# WHAT YOU HAVE TO DO
Look for "This" in the records and copy every line that has it.

# RECORDS PROVIDED
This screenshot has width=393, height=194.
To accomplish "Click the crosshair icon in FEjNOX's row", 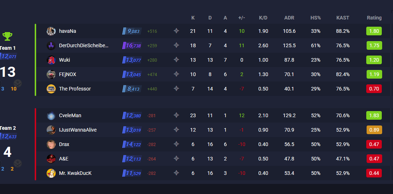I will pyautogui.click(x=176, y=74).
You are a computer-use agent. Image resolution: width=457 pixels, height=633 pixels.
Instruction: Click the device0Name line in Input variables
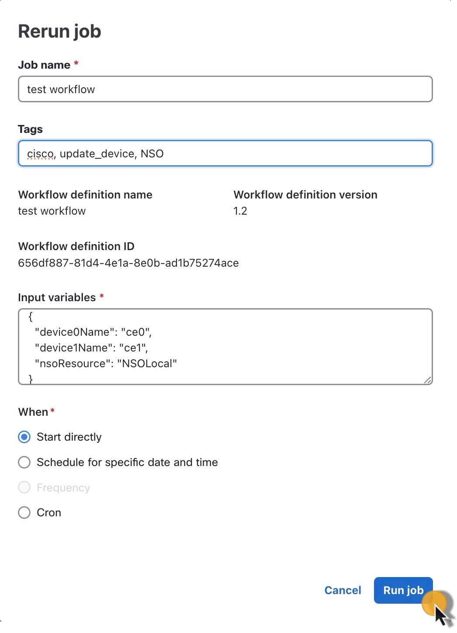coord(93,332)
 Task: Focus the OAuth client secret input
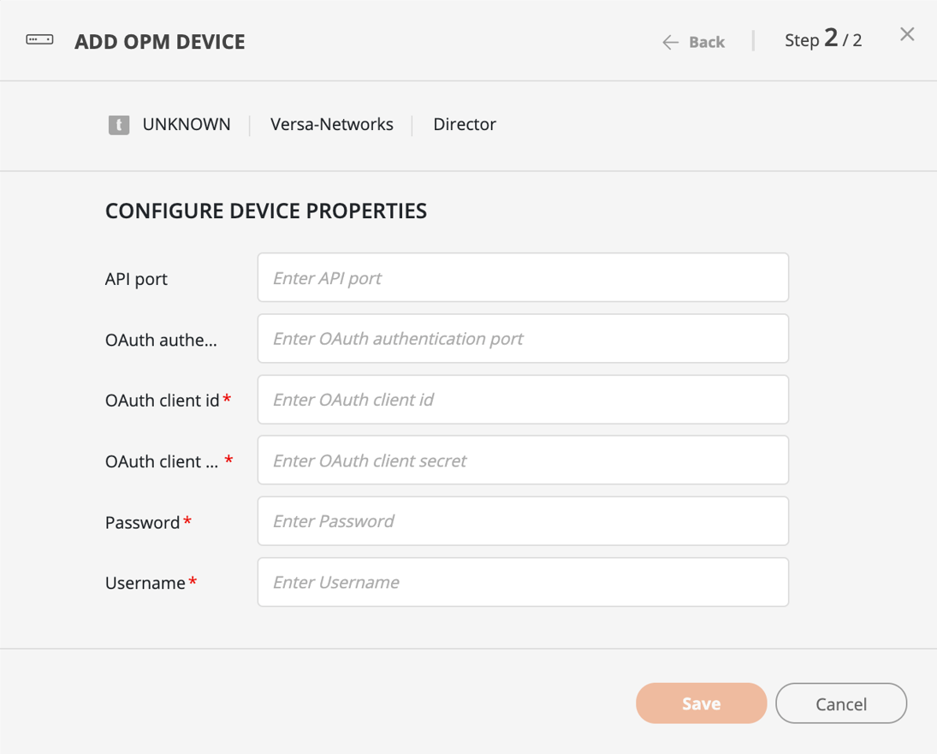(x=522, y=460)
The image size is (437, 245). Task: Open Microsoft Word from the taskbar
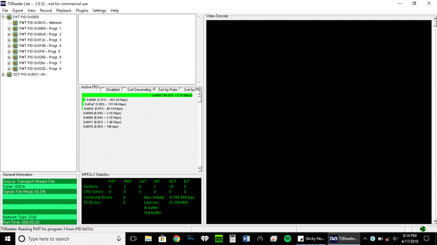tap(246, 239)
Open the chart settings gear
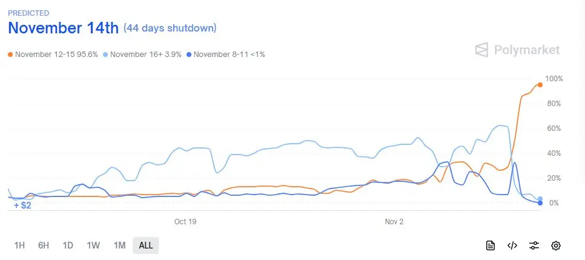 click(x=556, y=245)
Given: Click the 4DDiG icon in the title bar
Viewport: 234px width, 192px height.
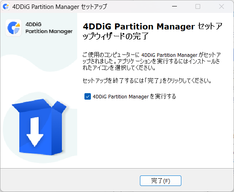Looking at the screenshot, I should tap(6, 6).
--
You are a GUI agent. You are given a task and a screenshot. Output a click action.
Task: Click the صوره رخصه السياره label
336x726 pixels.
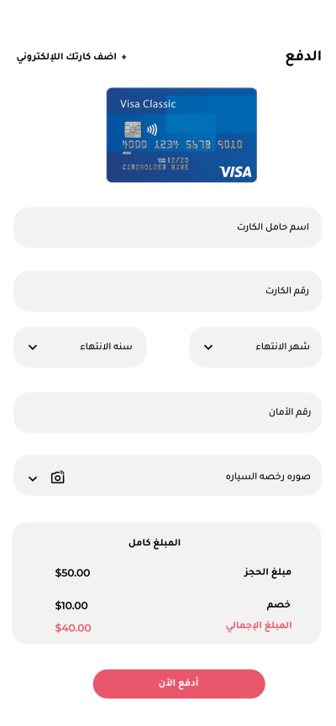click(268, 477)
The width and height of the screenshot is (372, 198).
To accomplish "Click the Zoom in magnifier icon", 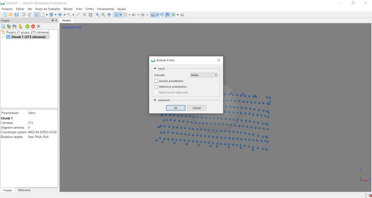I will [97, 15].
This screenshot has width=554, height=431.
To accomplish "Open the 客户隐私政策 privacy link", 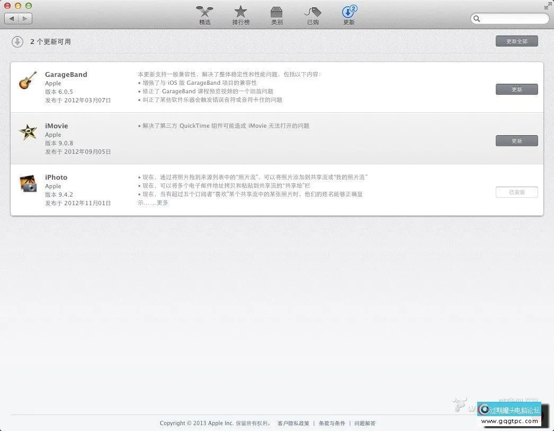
==
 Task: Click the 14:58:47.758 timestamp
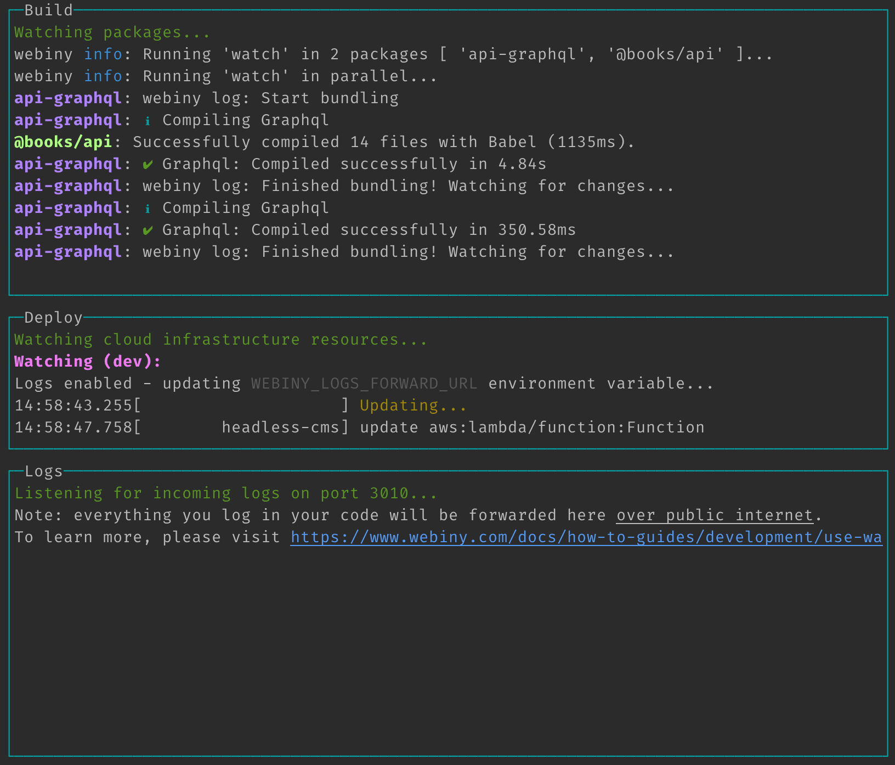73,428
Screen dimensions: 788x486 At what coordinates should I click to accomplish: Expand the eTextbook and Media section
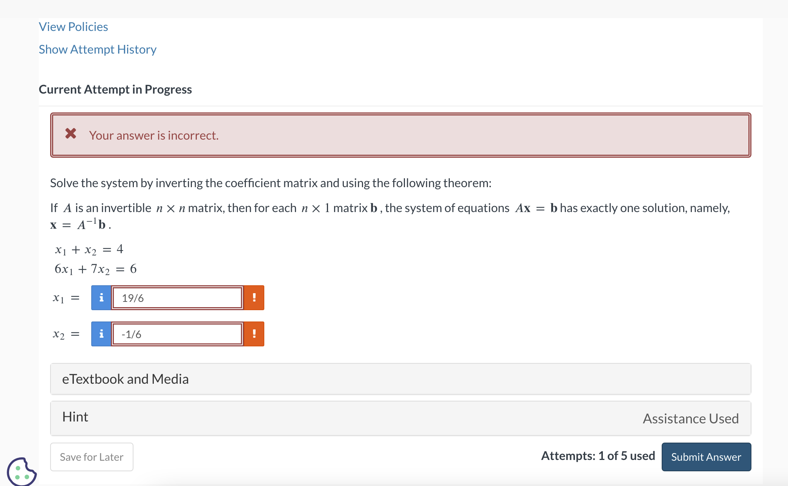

# THE ANSWER
This screenshot has width=393, height=194.
This screenshot has width=554, height=431.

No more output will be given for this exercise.